GIVEN INFORMATION:
---

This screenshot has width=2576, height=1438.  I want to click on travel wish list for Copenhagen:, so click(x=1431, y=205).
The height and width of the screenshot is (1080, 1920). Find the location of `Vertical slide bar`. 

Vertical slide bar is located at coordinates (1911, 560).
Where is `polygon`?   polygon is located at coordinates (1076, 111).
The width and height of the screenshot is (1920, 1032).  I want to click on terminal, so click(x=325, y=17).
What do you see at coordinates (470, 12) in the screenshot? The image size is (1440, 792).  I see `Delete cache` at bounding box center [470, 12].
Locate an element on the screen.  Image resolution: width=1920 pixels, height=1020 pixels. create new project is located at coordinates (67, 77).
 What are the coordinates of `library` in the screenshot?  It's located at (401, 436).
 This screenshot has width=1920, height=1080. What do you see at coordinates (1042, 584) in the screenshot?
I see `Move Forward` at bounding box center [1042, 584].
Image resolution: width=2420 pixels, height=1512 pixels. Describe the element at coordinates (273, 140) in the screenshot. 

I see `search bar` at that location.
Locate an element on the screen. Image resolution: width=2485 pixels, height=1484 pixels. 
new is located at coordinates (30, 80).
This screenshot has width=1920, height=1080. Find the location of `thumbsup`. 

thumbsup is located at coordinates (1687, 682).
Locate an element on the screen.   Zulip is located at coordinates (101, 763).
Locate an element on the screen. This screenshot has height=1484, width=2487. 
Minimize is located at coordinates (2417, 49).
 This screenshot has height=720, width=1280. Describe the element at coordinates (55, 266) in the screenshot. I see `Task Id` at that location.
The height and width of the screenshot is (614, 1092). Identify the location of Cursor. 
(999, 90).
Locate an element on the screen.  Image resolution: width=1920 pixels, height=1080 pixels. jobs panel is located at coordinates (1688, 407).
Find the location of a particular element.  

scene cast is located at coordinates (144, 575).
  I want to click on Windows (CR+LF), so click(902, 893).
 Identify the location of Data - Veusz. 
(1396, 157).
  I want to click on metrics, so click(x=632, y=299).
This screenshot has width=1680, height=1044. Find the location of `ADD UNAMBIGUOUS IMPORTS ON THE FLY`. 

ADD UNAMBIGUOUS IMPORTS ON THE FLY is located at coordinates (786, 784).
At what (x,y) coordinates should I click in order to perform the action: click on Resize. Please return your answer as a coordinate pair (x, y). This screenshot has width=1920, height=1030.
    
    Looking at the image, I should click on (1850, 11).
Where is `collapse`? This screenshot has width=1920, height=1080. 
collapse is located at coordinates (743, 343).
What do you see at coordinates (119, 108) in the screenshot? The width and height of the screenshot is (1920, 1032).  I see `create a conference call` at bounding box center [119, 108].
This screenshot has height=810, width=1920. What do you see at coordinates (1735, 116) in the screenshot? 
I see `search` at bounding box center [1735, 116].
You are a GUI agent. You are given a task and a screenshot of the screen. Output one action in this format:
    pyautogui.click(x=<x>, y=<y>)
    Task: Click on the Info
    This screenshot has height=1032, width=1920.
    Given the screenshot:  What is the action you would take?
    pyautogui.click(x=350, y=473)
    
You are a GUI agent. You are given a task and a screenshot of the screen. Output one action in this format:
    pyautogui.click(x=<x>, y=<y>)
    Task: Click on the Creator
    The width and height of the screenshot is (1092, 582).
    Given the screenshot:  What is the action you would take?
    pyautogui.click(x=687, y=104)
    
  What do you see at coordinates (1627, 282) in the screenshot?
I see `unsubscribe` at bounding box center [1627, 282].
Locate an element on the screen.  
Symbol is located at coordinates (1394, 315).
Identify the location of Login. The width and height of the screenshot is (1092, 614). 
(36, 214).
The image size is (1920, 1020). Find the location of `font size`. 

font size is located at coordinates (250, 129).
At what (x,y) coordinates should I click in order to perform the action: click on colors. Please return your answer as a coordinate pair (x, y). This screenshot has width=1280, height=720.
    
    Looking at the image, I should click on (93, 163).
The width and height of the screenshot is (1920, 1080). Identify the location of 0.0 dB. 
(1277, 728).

---

Can you rewrite all of the material above, changing "Locate an element on the screen" to "Point to an element on the screen" wherever it appears and leaving everything else unchanged?

This screenshot has width=2576, height=1438.  I want to click on travel wish list for Copenhagen:, so click(x=1431, y=205).
The height and width of the screenshot is (1080, 1920). Find the location of `Vertical slide bar`. 

Vertical slide bar is located at coordinates (1911, 560).
Where is `polygon`?   polygon is located at coordinates (1076, 111).
The width and height of the screenshot is (1920, 1032).  I want to click on terminal, so click(x=325, y=17).
What do you see at coordinates (470, 12) in the screenshot? The image size is (1440, 792).  I see `Delete cache` at bounding box center [470, 12].
Point to an element on the screen.  Image resolution: width=1920 pixels, height=1020 pixels. create new project is located at coordinates (67, 77).
 What are the coordinates of `library` in the screenshot?  It's located at (401, 436).
 This screenshot has width=1920, height=1080. What do you see at coordinates (1042, 584) in the screenshot?
I see `Move Forward` at bounding box center [1042, 584].
Image resolution: width=2420 pixels, height=1512 pixels. Describe the element at coordinates (273, 140) in the screenshot. 

I see `search bar` at that location.
Point to an element on the screen. Image resolution: width=2485 pixels, height=1484 pixels. 
new is located at coordinates (30, 80).
This screenshot has width=1920, height=1080. Find the location of `thumbsup`. 

thumbsup is located at coordinates (1687, 682).
Point to an element on the screen.   Zulip is located at coordinates (101, 763).
Point to an element on the screen. This screenshot has height=1484, width=2487. 
Minimize is located at coordinates (2417, 49).
 This screenshot has height=720, width=1280. Describe the element at coordinates (55, 266) in the screenshot. I see `Task Id` at that location.
The height and width of the screenshot is (614, 1092). Identify the location of Cursor. 
(999, 90).
Point to an element on the screen.  Image resolution: width=1920 pixels, height=1080 pixels. jobs panel is located at coordinates (1688, 407).
Find the location of a particular element.  

scene cast is located at coordinates (144, 575).
  I want to click on Windows (CR+LF), so click(902, 893).
 Identify the location of Data - Veusz. 
(1396, 157).
  I want to click on metrics, so click(x=632, y=299).
This screenshot has width=1680, height=1044. Find the location of `ADD UNAMBIGUOUS IMPORTS ON THE FLY`. 

ADD UNAMBIGUOUS IMPORTS ON THE FLY is located at coordinates (786, 784).
At what (x,y) coordinates should I click in order to perform the action: click on Resize. Please return your answer as a coordinate pair (x, y). This screenshot has width=1920, height=1030.
    
    Looking at the image, I should click on (1850, 11).
Where is `collapse`? This screenshot has width=1920, height=1080. 
collapse is located at coordinates (743, 343).
What do you see at coordinates (119, 108) in the screenshot? The width and height of the screenshot is (1920, 1032).  I see `create a conference call` at bounding box center [119, 108].
This screenshot has height=810, width=1920. What do you see at coordinates (1735, 116) in the screenshot? 
I see `search` at bounding box center [1735, 116].
You are a GUI agent. You are given a task and a screenshot of the screen. Output one action in this format:
    pyautogui.click(x=<x>, y=<y>)
    Task: Click on the Info
    This screenshot has height=1032, width=1920.
    Given the screenshot:  What is the action you would take?
    pyautogui.click(x=350, y=473)
    
You are a GUI agent. You are given a task and a screenshot of the screen. Output one action in this format:
    pyautogui.click(x=<x>, y=<y>)
    Task: Click on the Creator
    The width and height of the screenshot is (1092, 582).
    Given the screenshot:  What is the action you would take?
    pyautogui.click(x=687, y=104)
    
  What do you see at coordinates (1627, 282) in the screenshot?
I see `unsubscribe` at bounding box center [1627, 282].
Point to an element on the screen.  
Symbol is located at coordinates (1394, 315).
Identify the location of Login. The width and height of the screenshot is (1092, 614). 
(36, 214).
The image size is (1920, 1020). Find the location of `font size`. 

font size is located at coordinates (250, 129).
At what (x,y) coordinates should I click in order to perform the action: click on colors. Please return your answer as a coordinate pair (x, y). This screenshot has width=1280, height=720.
    
    Looking at the image, I should click on (93, 163).
The width and height of the screenshot is (1920, 1080). Identify the location of 0.0 dB. 
(1277, 728).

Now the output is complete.